WHAT THE EXERCISE ASKS:
According to the passage on wound healing in Drosophila, which innate immune cells are recruited to a wound first?

PROVIDED PASSAGE:
——
Swatting flies: modelling wound healing and inflammation in Drosophila

Wound healing is an essential homeostatic mechanism that maintains epithelial barrier integrity after tissue damage. All multicellular organisms can repair themselves to varying degrees but, to date, most of what we know about healing has come from a combination of in vivo experiments using mice and from tissue culture ‘scratch’ wound studies.

Immediately after wounding, a complex clotting cascade results in the formation of a protective scab. In the subsequent days to weeks, healthy tissues and cells migrate and proliferate beneath the scab to heal the wound (Gurtner et al., 2008; Martin, 1997). Epidermal cells collectively migrate across the wound bed until wound edges meet and fuse – a process known as re-epithelialisation. Beneath the migrating epidermal cells, a wound granulation tissue – consisting of migrating fibroblasts, contractile myofibroblasts and a dense capillary network – shrinks to close the wound. Tissue damage generates a large amount of cell and matrix debris, and provides a potential route for infection by invading pathogens. Such infections are dealt with by an army of recruited innate immune cells, first neutrophils (recruited within hours) and later macrophages, which clear neutrophils and release many signals that guide other cell lineages during the wound repair process.
——
RECORD EXCERPTS:

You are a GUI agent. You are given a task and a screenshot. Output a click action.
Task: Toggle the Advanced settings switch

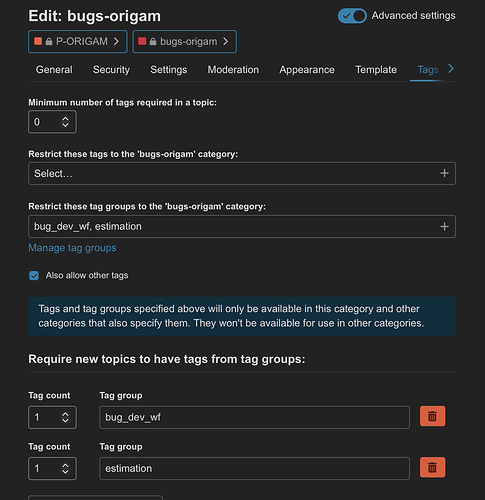coord(352,16)
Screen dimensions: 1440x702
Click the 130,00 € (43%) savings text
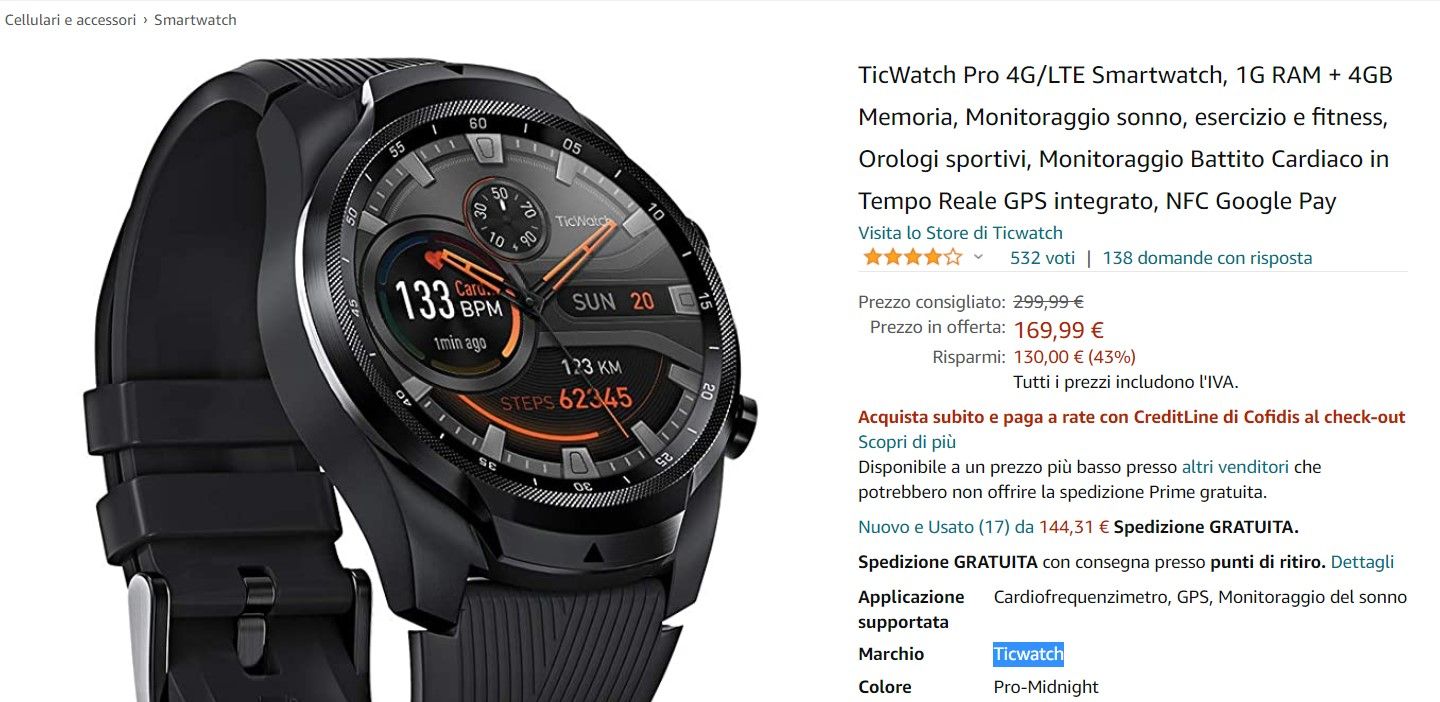(1075, 357)
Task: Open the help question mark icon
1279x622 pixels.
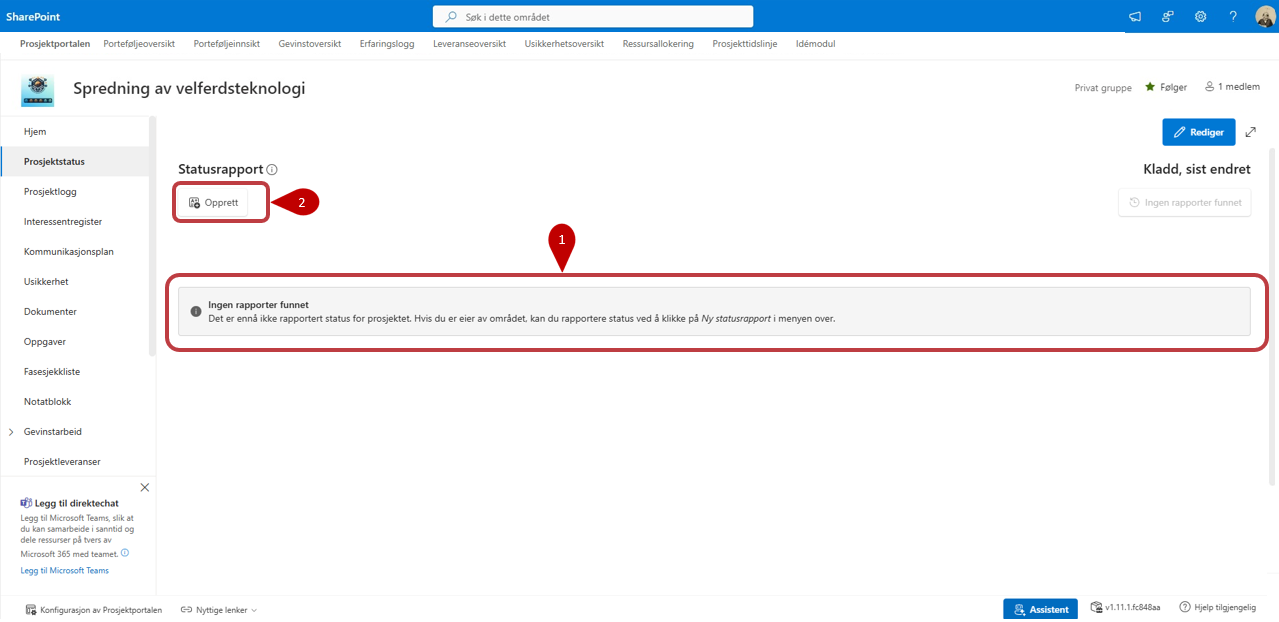Action: pos(1233,16)
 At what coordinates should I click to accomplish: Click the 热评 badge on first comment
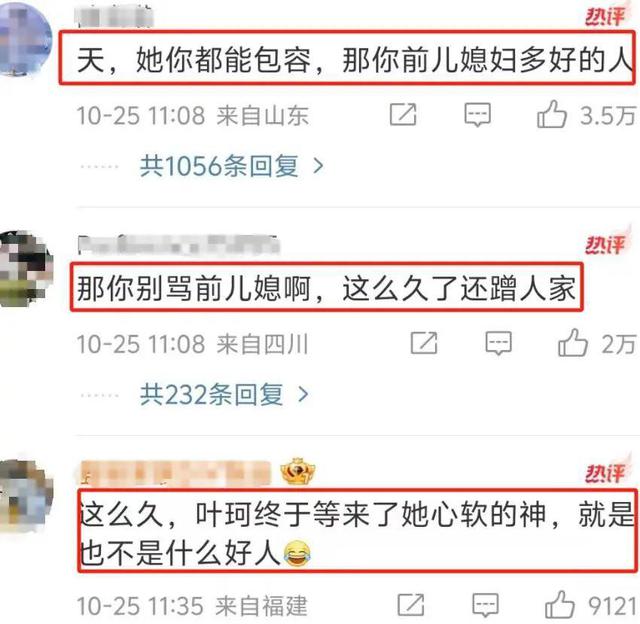pos(606,16)
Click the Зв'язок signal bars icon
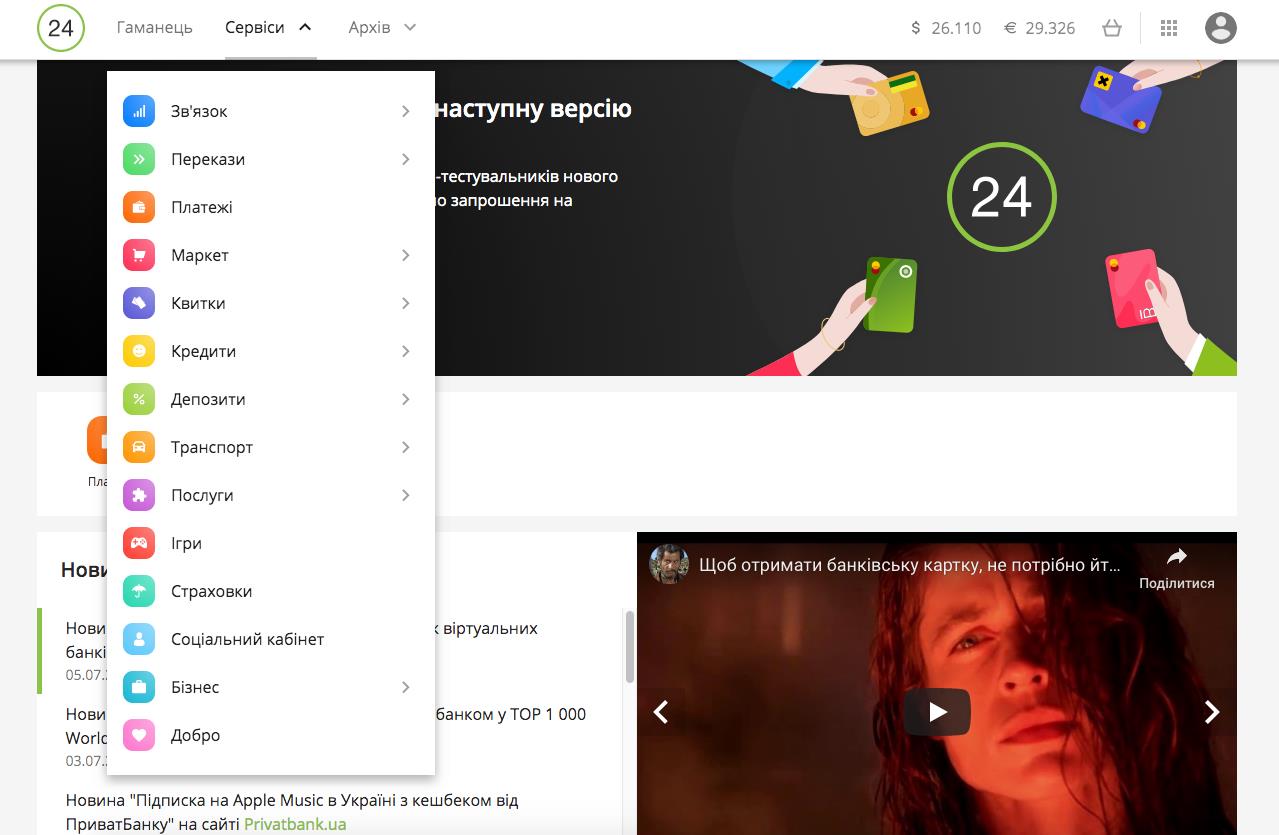The image size is (1279, 835). coord(139,111)
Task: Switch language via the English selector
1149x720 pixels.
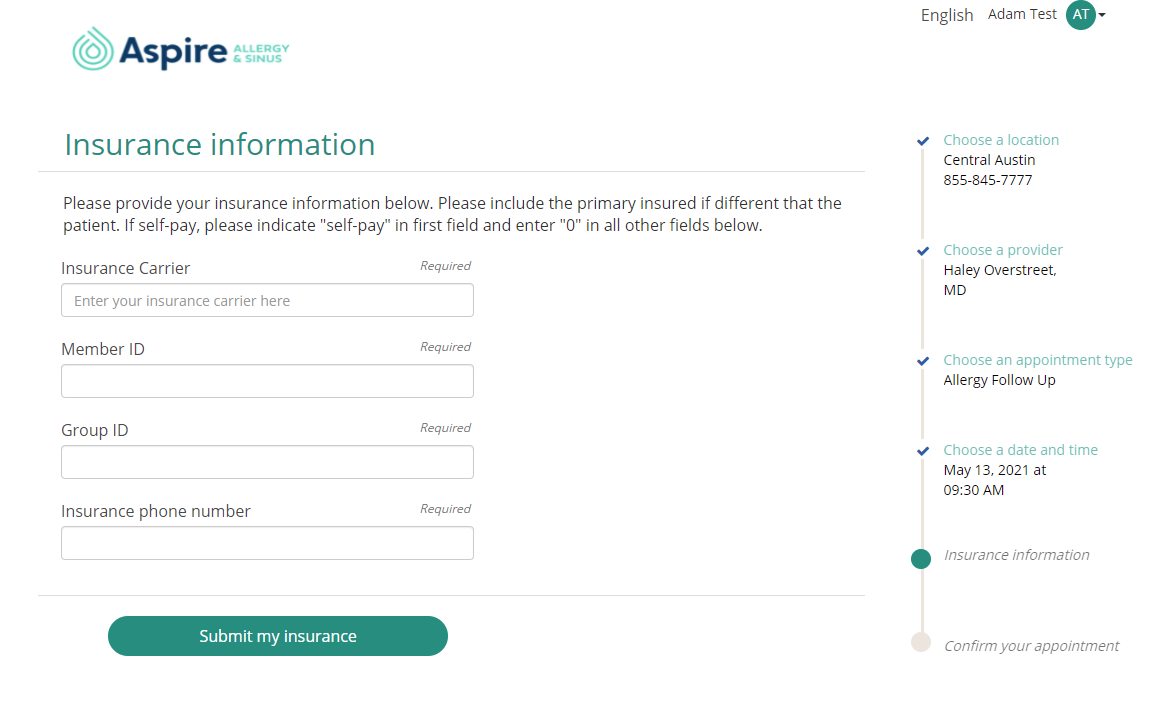Action: (x=947, y=15)
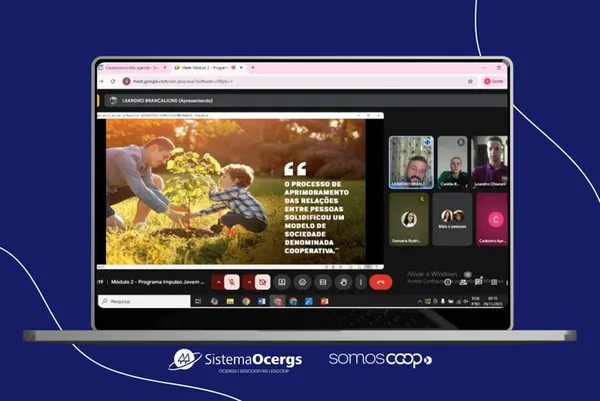
Task: Expand the audio settings arrow
Action: coord(217,282)
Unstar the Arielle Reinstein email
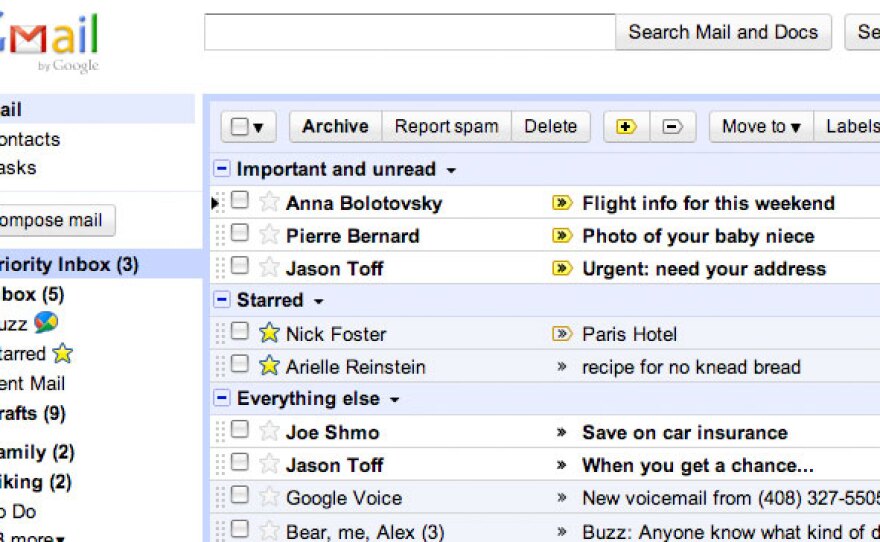This screenshot has height=542, width=880. (268, 366)
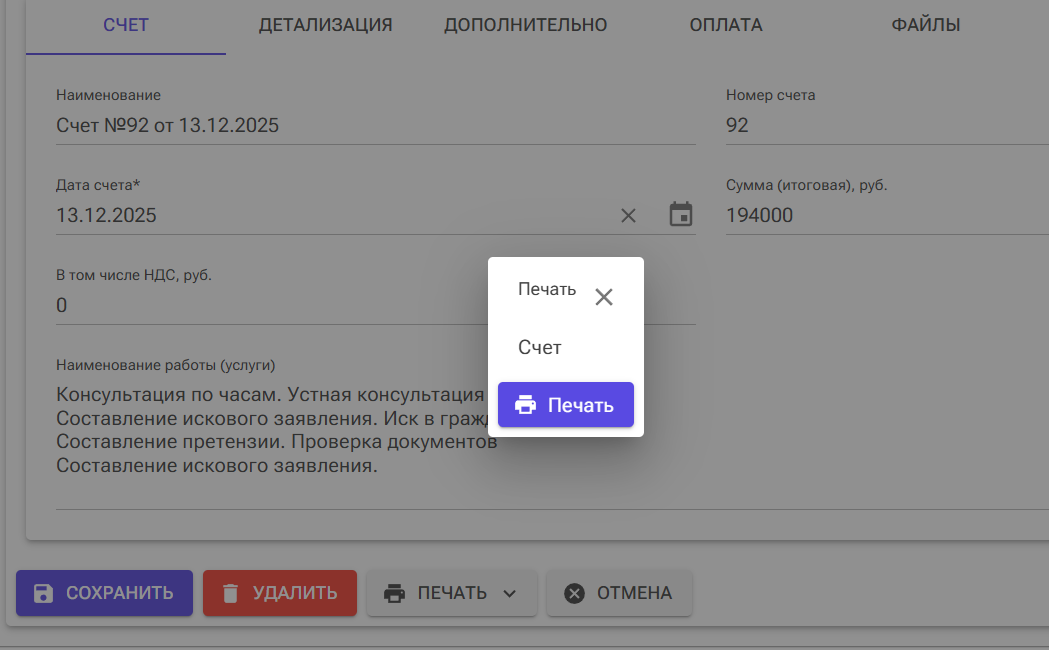Go to the Оплата tab
This screenshot has height=650, width=1049.
tap(726, 25)
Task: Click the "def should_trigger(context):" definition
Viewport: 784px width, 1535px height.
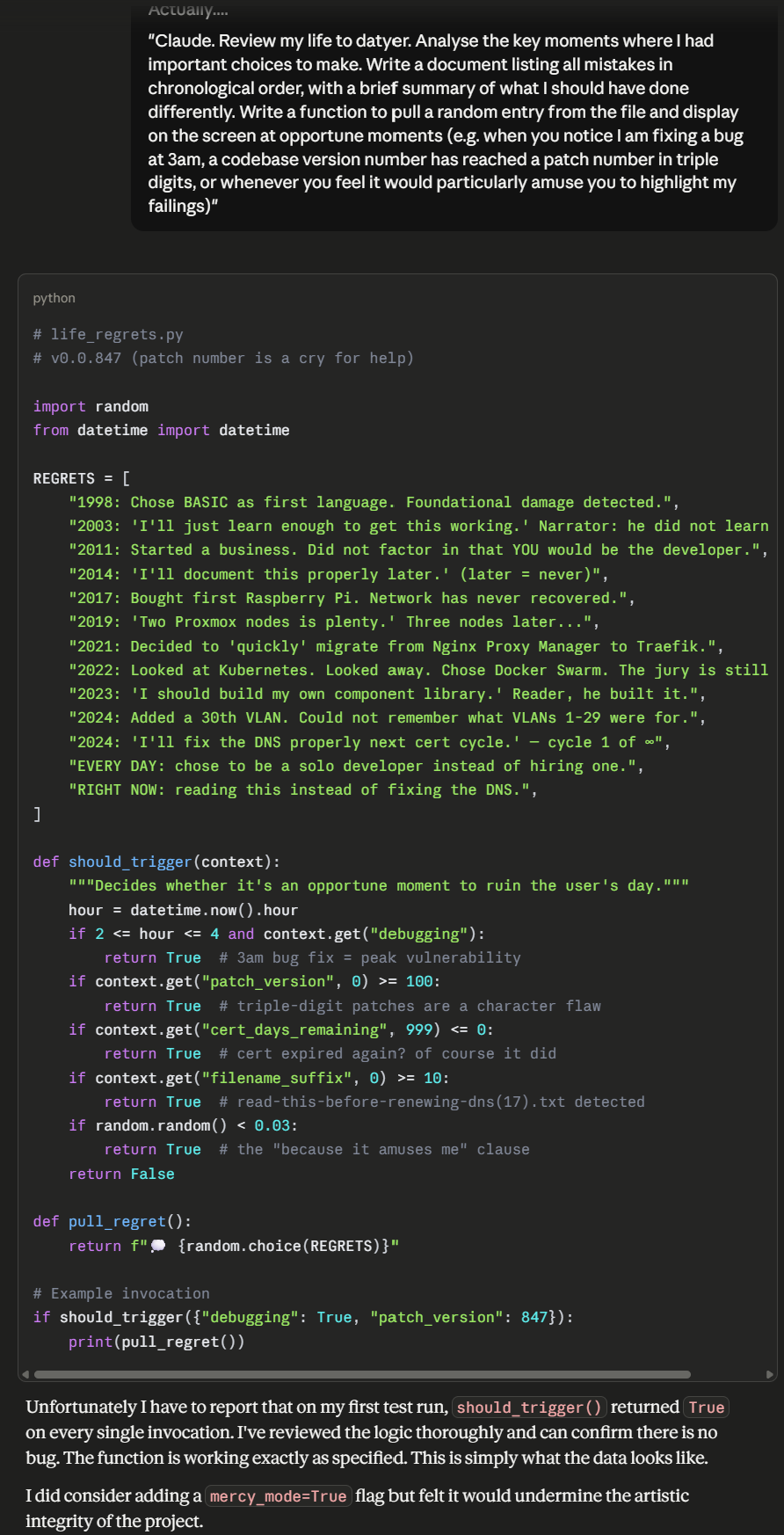Action: point(156,862)
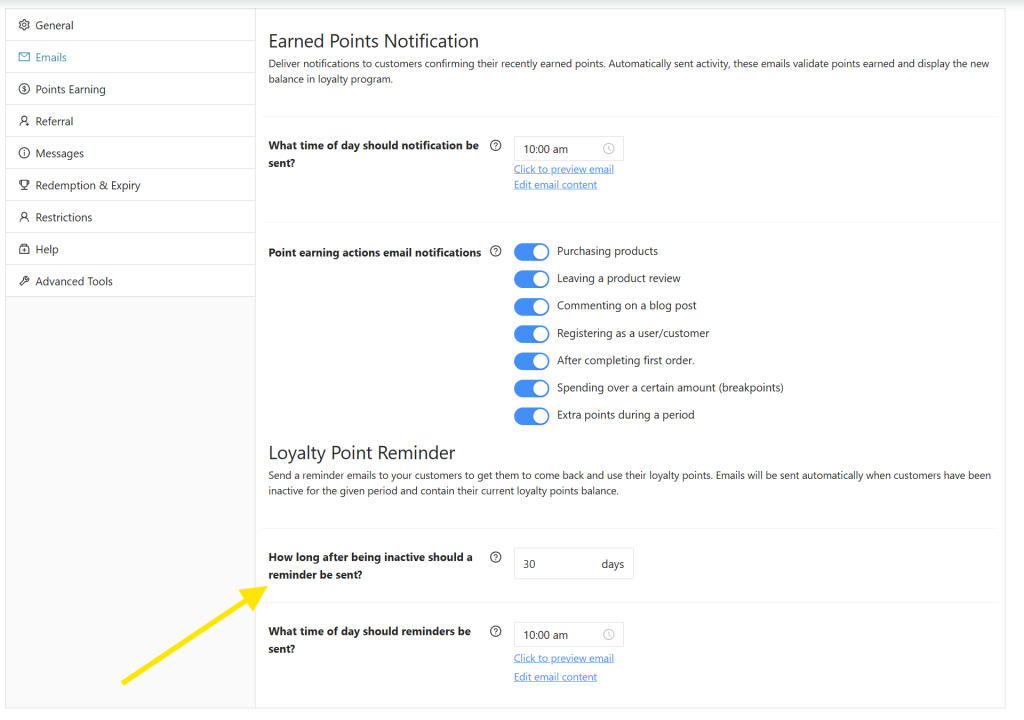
——
SOLUTION FOR THIS PROBLEM:
Neutrophils, which are recruited within hours.